My interaction went something like this:

"Honey, what do you say we knock out a sample for the doctor today?"
"Um, well okay," she says.
"What do you have in mind?"

I unbuckle my pants and dropped my drawers to reveal a hard cock.
"I'm thinking it'd be great if you blew me"

"It better not take long," she says.
"Does it ever?" I say.

Then I call the urologist and ask if the doctor's in (this is what I've been instructed to do knowing full well my doctor isn't going to test my semen for sperm).

The doctor's in alright.

"Can I drop off a sperm sample?" I say.
The old lady receptionist does her best Mrs. Doubtfire impersonation: "Ohh well um, hee ho, why I'm yes."

Five minutes later I'm at the doctor's office with my sample in a brown lunch bag as to not scare anybody walking in with a specimen cup loaded up with cum. Mrs. Doubtfire asks me a few questions.

"Is this from this morning?"
I turn around and look at the clock.
"Um, about ten minutes ago," I say.
"Uh, ooh, ahem, Okay and your date of birth is?" asks Mrs. Doubtfire and I could swear she was blushing.
"Two sixteen sixty eight,"I say.
"And when was your procedure?" she asks.
The phone rings.
"Excuse me," she says as she picks up the phone.
"Durham Urology. How can I help you?"

I can't help but wonder what the person who handles these specimens thinks:
"Um, that's all he could muster up?

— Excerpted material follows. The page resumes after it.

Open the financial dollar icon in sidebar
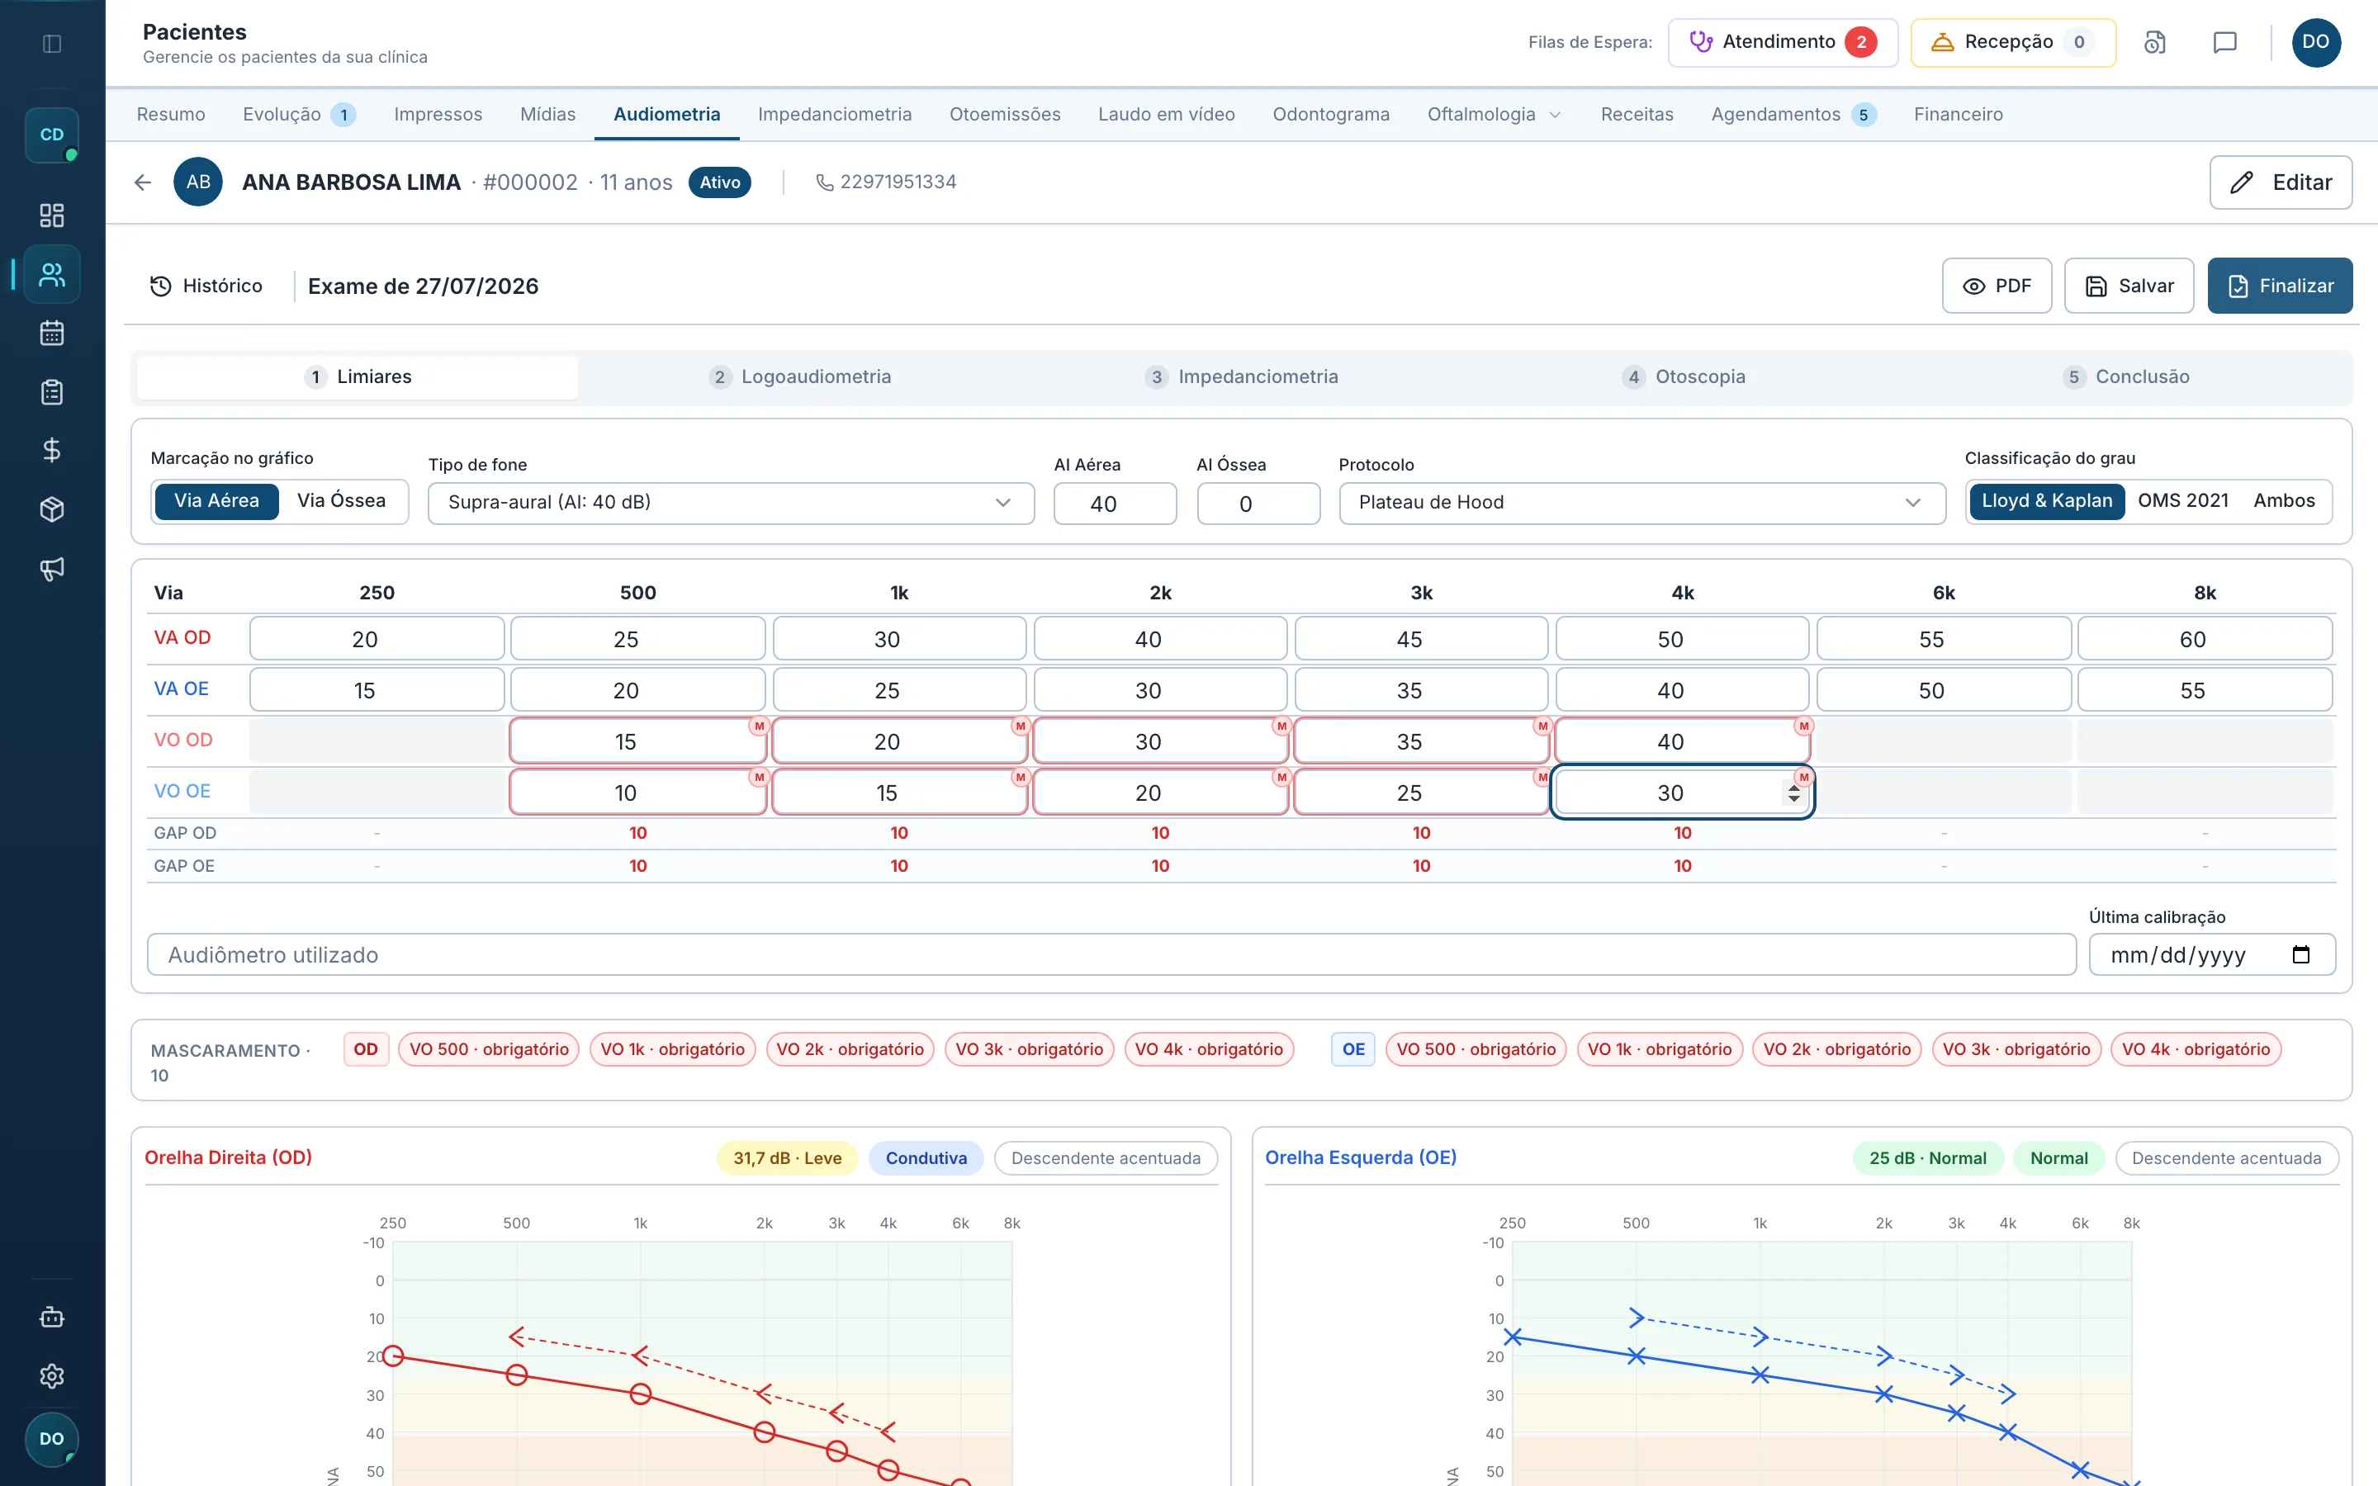Viewport: 2378px width, 1486px height. [52, 450]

Poor fellow" or "God damn that guy delivered a monster load." And then I have this weird, creepy sexual deviant thought that the lady who works in the lab is one of those buttakke-types who likes to drink cum. Of course! That's why she works in the lab testing men's ejacualte for traces of sperm.

I'm only momentarily freaked out by this.
And it's more so that I thought about it then it actually happening.


Anonymous said...

Jeebus, no word for days and now you're blowing your wad all over the place. Congrats on the dick being in working order.

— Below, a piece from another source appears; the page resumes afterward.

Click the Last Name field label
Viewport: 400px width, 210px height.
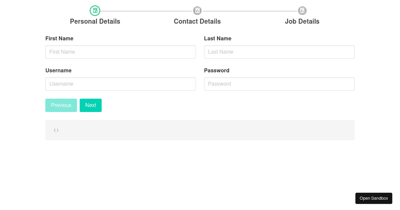pos(218,38)
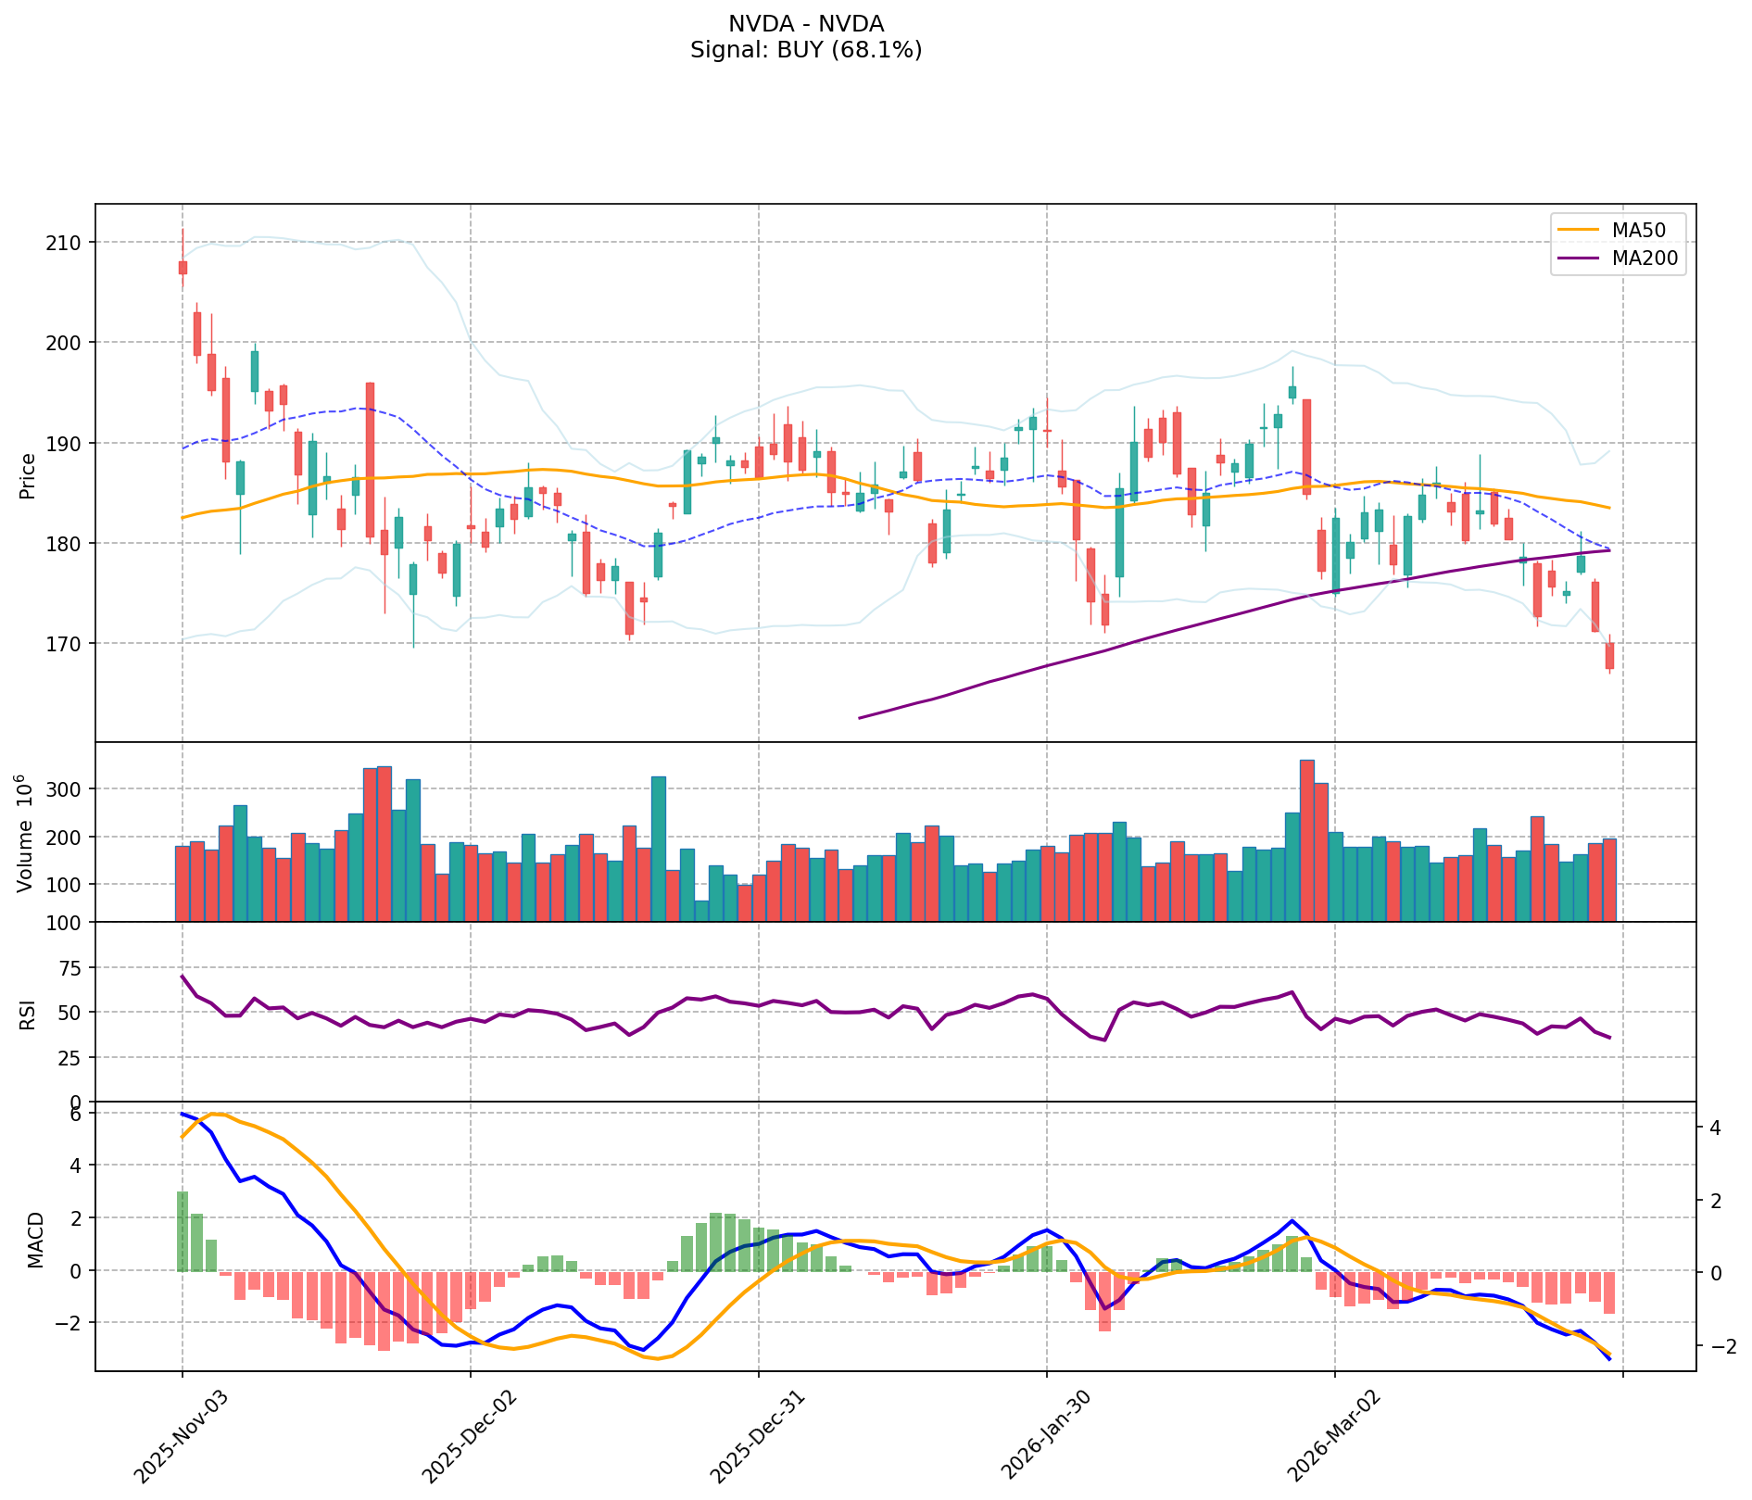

In process of planning my DC move. More info to follow. I'll be the next Pete Hamill baby. D started work on Monday.

Go heels.


Whit said...

Your wife is a trooper.

The Holmes said...

Ha! Poor Mrs. Doubtfire.

Damn, now I gotta wonder what my poor sample is being subjected to. Oh well, I'm sure it doesn't mind.

billsteigerwald said...

Sick and hysterical. Keep it cuming!